For women in tech, Silicon Valley is not a fantasyland of unicorns, virtual reality rainbows, and 3D-printed lollipops, where millions of dollars grow on trees. It's a "Brotopia," where men hold all the cards and make all the rules. Vastly outnumbered, women face toxic workplaces rife with discrimination and sexual harassment, where investors take meetings in hot tubs and network at sex parties.
In this powerful exposé, Bloomberg TV journalist Emily Chang reveals how Silicon Valley got so sexist despite its utopian ideals, why bro culture endures despite decades of companies claiming the moral high ground (Don't Be Evil! Connect the World!)--and how women are finally starting to speak out and fight back.
Drawing on her deep network of Silicon Valley insiders, Chang opens the boardroom doors of male-dominated venture capital firms like Kleiner Perkins, the subject of Ellen Pao's high-profile gender discrimination lawsuit, and Sequoia, where a partner once famously said they "won't lower their standards" just to hire women. Interviews with Facebook COO Sheryl Sandberg, YouTube CEO Susan Wojcicki, and former Yahoo! CEO Marissa Mayer--who got their start at Google, where just one in five engineers is a woman--reveal just how hard it is to crack the Silicon Ceiling. And Chang shows how women such as former Uber engineer Susan Fowler, entrepreneur Niniane Wang, and game developer Brianna Wu, have risked their careers and sometimes their lives to pave a way for other women.
Silicon Valley's aggressive, misogynistic, work-at-all costs culture has shut women out of the greatest wealth creation in the history of the world. It's time to break up the boys' club. Emily Chang shows us how to fix this toxic culture--to bring down Brotopia, once and for all.
Symptom, but not the cause.
Pages and pages of examples of symptoms, but almost nothing of the cause.
Also devoid of context, like WHY did women have more success during WW2 and the Space Race? (Maybe due to major threats to Americas security? What about other countries today?
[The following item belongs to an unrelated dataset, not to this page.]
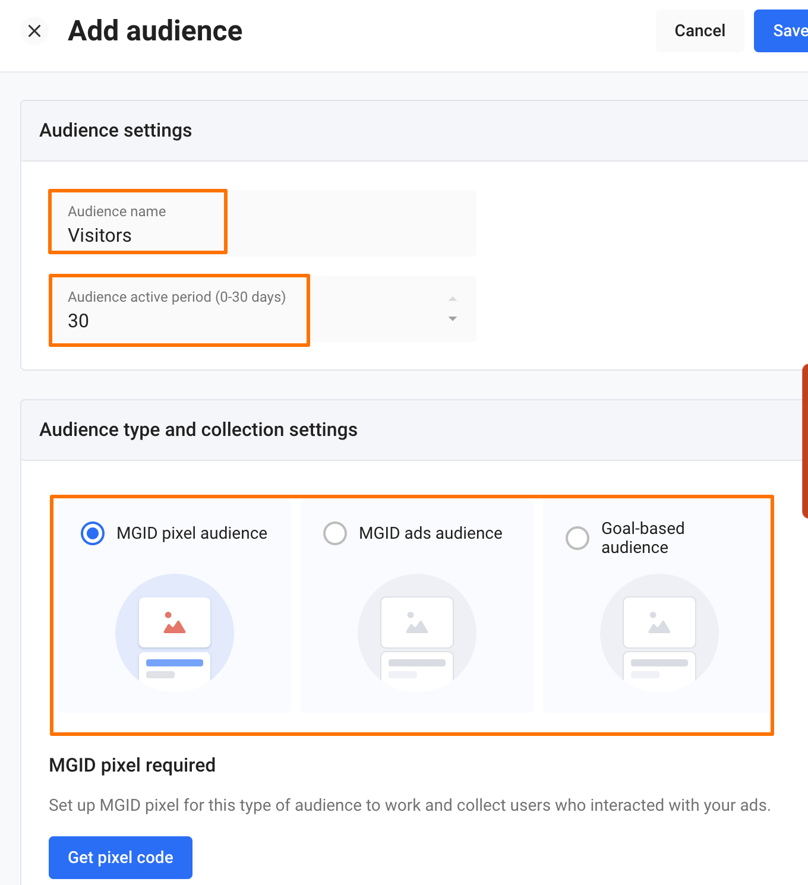Click the Add audience dialog title
This screenshot has width=808, height=885.
[155, 31]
Instead her book comes out as an accusing males (most if not all) as animals (well, we are!). Case in point is Lena. It is a high quality photo of woman's face and bit of shoulder used as a bench mark for quality of digital images, the rest of the photo was discarded, thrown away. This book is same, focuses on a small part, missing big picture.
Page 83-5 there is quotes by Ms. Whitney of men who sound just like Sheldon Cooper, or even Dr. Doolittle, male characters with awkward reactions to women (but not suffer ailments depicted in page 102-104. Just awkward around women).
Why is that? Perhaps it is better to look into American culture that at a very early age lays down gender rolls, but lacks social morays, and worse, something Peggy Orenstein eludes to is a castration of girls sexuality so they are unable to standup for themselves.
A good start and I hope author researches more, but leaves a mountain of questions for now.